* RECORDS TO PROCESS *
────

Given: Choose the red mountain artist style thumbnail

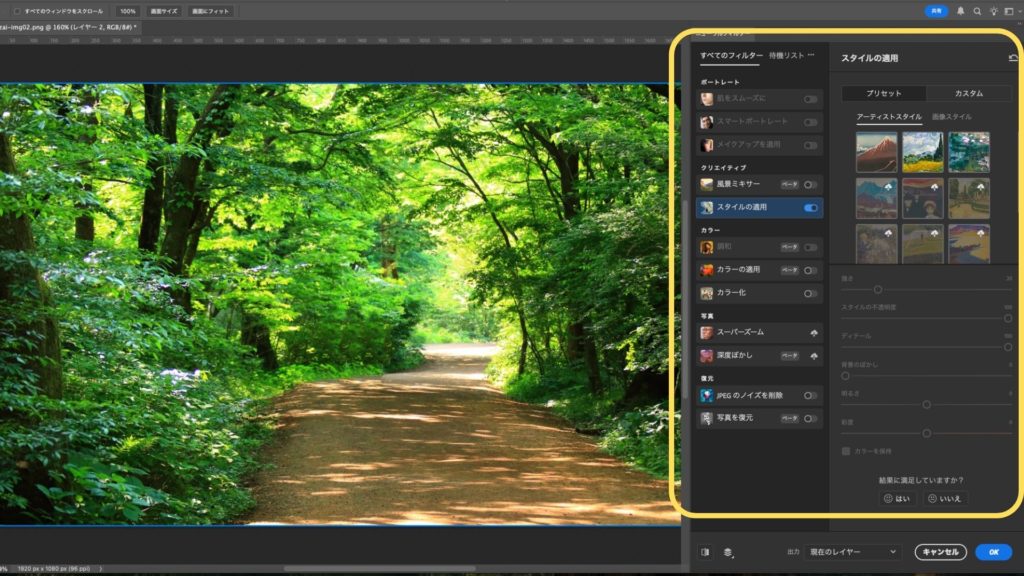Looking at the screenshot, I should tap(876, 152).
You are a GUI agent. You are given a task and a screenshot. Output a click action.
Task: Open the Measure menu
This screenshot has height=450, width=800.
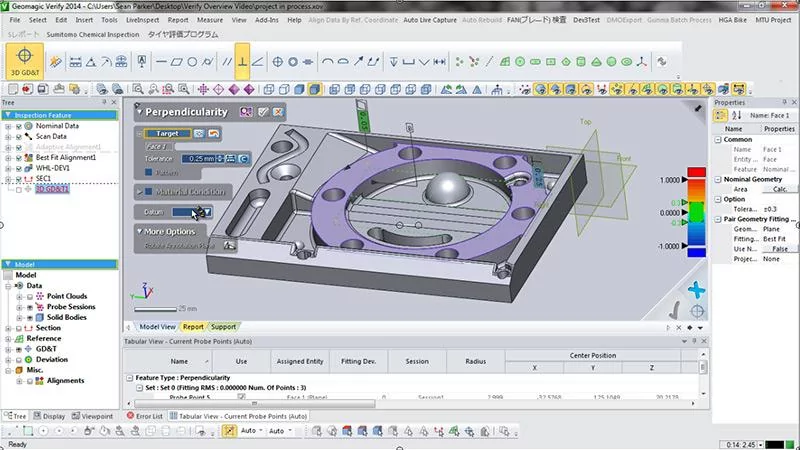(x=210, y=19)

────

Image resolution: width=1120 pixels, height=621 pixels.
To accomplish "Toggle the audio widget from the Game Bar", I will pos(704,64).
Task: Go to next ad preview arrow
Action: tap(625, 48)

────

Starting at the line containing "Given: Choose the" and finishing at the line containing "Task: Open the Measure menu", return those lines exactly as they appear above, without the pictures.

* EXPECTED ANSWER *
Given: Choose the red mountain artist style thumbnail

Looking at the screenshot, I should tap(876, 152).
You are a GUI agent. You are given a task and a screenshot. Output a click action.
Task: Open the Measure menu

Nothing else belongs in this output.